Task material:
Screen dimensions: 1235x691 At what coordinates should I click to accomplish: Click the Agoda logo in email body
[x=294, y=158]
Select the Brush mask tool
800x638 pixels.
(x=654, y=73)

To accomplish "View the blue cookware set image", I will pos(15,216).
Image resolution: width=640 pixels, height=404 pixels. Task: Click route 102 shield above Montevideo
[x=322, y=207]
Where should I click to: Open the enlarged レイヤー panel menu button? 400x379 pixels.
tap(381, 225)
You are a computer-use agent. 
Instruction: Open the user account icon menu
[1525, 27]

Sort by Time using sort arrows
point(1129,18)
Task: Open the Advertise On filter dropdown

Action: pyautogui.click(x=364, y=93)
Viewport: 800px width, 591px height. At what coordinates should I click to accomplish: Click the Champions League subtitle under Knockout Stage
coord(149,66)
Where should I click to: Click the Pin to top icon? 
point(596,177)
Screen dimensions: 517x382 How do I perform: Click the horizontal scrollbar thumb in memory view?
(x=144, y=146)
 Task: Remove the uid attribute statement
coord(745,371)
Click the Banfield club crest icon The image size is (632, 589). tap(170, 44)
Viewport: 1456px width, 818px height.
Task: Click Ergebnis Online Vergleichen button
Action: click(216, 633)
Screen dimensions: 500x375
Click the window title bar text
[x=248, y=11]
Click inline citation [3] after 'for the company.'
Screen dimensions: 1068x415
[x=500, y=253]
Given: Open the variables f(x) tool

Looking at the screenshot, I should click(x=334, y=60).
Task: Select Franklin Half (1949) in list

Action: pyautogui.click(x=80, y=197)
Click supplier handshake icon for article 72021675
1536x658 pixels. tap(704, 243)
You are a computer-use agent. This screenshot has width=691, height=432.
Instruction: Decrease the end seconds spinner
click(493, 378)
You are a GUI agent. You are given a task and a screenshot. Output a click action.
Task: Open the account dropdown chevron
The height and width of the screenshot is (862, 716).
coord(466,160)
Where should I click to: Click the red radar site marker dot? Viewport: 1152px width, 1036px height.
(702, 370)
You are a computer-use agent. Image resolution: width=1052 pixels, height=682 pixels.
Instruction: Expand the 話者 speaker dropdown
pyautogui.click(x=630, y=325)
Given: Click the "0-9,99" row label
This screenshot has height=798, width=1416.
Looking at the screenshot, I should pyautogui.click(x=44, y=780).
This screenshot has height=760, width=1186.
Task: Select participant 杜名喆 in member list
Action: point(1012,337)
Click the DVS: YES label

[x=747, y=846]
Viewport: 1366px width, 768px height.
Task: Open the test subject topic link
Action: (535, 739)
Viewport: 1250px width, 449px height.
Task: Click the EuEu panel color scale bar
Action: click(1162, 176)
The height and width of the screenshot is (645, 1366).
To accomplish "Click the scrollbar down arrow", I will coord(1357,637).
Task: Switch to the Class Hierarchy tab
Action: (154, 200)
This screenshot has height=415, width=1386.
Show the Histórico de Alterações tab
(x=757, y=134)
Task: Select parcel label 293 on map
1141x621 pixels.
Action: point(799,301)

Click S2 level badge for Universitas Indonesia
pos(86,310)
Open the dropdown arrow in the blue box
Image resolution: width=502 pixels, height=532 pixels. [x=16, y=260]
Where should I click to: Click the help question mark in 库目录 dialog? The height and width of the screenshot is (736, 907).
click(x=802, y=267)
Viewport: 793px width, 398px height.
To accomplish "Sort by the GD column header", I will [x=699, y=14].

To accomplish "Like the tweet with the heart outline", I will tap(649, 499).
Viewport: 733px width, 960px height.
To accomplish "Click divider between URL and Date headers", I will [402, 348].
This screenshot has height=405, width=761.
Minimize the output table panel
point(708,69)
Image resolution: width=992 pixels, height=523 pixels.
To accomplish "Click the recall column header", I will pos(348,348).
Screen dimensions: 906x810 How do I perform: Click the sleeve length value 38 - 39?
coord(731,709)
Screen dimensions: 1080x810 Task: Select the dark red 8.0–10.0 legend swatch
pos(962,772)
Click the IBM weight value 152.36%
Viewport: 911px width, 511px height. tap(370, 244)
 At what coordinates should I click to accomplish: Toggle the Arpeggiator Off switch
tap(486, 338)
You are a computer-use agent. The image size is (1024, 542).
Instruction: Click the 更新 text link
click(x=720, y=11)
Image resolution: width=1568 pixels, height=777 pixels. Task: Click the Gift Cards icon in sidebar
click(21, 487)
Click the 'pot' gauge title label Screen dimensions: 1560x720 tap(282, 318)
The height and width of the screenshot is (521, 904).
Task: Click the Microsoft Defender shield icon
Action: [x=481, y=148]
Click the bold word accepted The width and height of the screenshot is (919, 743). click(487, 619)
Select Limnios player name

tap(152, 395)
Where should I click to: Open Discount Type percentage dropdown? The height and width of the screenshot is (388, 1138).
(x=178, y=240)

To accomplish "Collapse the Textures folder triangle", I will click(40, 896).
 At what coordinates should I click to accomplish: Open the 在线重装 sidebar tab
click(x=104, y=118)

Exercise details: With nothing left out, output the whole listing exactly.

Exercise answer:
Screen dimensions: 1235x691 At what coordinates should I click to accomplish: Click the Agoda logo in email body
[x=294, y=158]
Select the Brush mask tool
800x638 pixels.
(x=654, y=73)

To accomplish "View the blue cookware set image", I will pos(15,216).
Image resolution: width=640 pixels, height=404 pixels. Task: Click route 102 shield above Montevideo
[x=322, y=207]
Where should I click to: Open the enlarged レイヤー panel menu button? 400x379 pixels.
tap(381, 225)
You are a computer-use agent. 
Instruction: Open the user account icon menu
[1525, 27]

Sort by Time using sort arrows
point(1129,18)
Task: Open the Advertise On filter dropdown

Action: pyautogui.click(x=364, y=93)
Viewport: 800px width, 591px height. At what coordinates should I click to accomplish: Click the Champions League subtitle under Knockout Stage
coord(149,66)
Where should I click to: Click the Pin to top icon? 
point(596,177)
Screen dimensions: 517x382 How do I perform: Click the horizontal scrollbar thumb in memory view?
(x=144, y=146)
 Task: Remove the uid attribute statement
coord(745,371)
Click the Banfield club crest icon The image size is (632, 589). tap(170, 44)
Viewport: 1456px width, 818px height.
Task: Click Ergebnis Online Vergleichen button
Action: click(216, 633)
Screen dimensions: 500x375
Click the window title bar text
[x=248, y=11]
Click inline citation [3] after 'for the company.'
Screen dimensions: 1068x415
[x=500, y=253]
Given: Open the variables f(x) tool

Looking at the screenshot, I should click(x=334, y=60).
Task: Select Franklin Half (1949) in list

Action: pyautogui.click(x=80, y=197)
Click supplier handshake icon for article 72021675
1536x658 pixels. tap(704, 243)
You are a computer-use agent. This screenshot has width=691, height=432.
Instruction: Decrease the end seconds spinner
click(493, 378)
You are a GUI agent. You are given a task and a screenshot. Output a click action.
Task: Open the account dropdown chevron
The height and width of the screenshot is (862, 716).
coord(466,160)
Where should I click to: Click the red radar site marker dot? Viewport: 1152px width, 1036px height.
(702, 370)
You are a computer-use agent. Image resolution: width=1052 pixels, height=682 pixels.
Instruction: Expand the 話者 speaker dropdown
pyautogui.click(x=630, y=325)
Given: Click the "0-9,99" row label
This screenshot has height=798, width=1416.
Looking at the screenshot, I should pyautogui.click(x=44, y=780).
This screenshot has height=760, width=1186.
Task: Select participant 杜名喆 in member list
Action: point(1012,337)
Click the DVS: YES label

[x=747, y=846]
Viewport: 1366px width, 768px height.
Task: Open the test subject topic link
Action: (535, 739)
Viewport: 1250px width, 449px height.
Task: Click the EuEu panel color scale bar
Action: click(1162, 176)
The height and width of the screenshot is (645, 1366).
To accomplish "Click the scrollbar down arrow", I will coord(1357,637).
Task: Switch to the Class Hierarchy tab
Action: (154, 200)
This screenshot has height=415, width=1386.
Show the Histórico de Alterações tab
(x=757, y=134)
Task: Select parcel label 293 on map
1141x621 pixels.
Action: point(799,301)

Click S2 level badge for Universitas Indonesia
pos(86,310)
Open the dropdown arrow in the blue box
Image resolution: width=502 pixels, height=532 pixels. [x=16, y=260]
Where should I click to: Click the help question mark in 库目录 dialog? The height and width of the screenshot is (736, 907).
click(x=802, y=267)
Viewport: 793px width, 398px height.
To accomplish "Sort by the GD column header", I will [x=699, y=14].

To accomplish "Like the tweet with the heart outline", I will tap(649, 499).
Viewport: 733px width, 960px height.
To accomplish "Click divider between URL and Date headers", I will [402, 348].
This screenshot has height=405, width=761.
Minimize the output table panel
point(708,69)
Image resolution: width=992 pixels, height=523 pixels.
To accomplish "Click the recall column header", I will pos(348,348).
Screen dimensions: 906x810 How do I perform: Click the sleeve length value 38 - 39?
coord(731,709)
Screen dimensions: 1080x810 Task: Select the dark red 8.0–10.0 legend swatch
pos(962,772)
Click the IBM weight value 152.36%
Viewport: 911px width, 511px height. tap(370, 244)
 At what coordinates should I click to accomplish: Toggle the Arpeggiator Off switch
tap(486, 338)
You are a computer-use agent. The image size is (1024, 542).
Instruction: Click the 更新 text link
click(x=720, y=11)
Image resolution: width=1568 pixels, height=777 pixels. Task: Click the Gift Cards icon in sidebar
click(21, 487)
Click the 'pot' gauge title label Screen dimensions: 1560x720 tap(282, 318)
The height and width of the screenshot is (521, 904).
Task: Click the Microsoft Defender shield icon
Action: [x=481, y=148]
Click the bold word accepted The width and height of the screenshot is (919, 743). click(487, 619)
Select Limnios player name

tap(152, 395)
Where should I click to: Open Discount Type percentage dropdown? The height and width of the screenshot is (388, 1138).
(x=178, y=240)

To accomplish "Collapse the Textures folder triangle", I will click(40, 896).
 At what coordinates should I click to accomplish: Open the 在线重装 sidebar tab
click(x=104, y=118)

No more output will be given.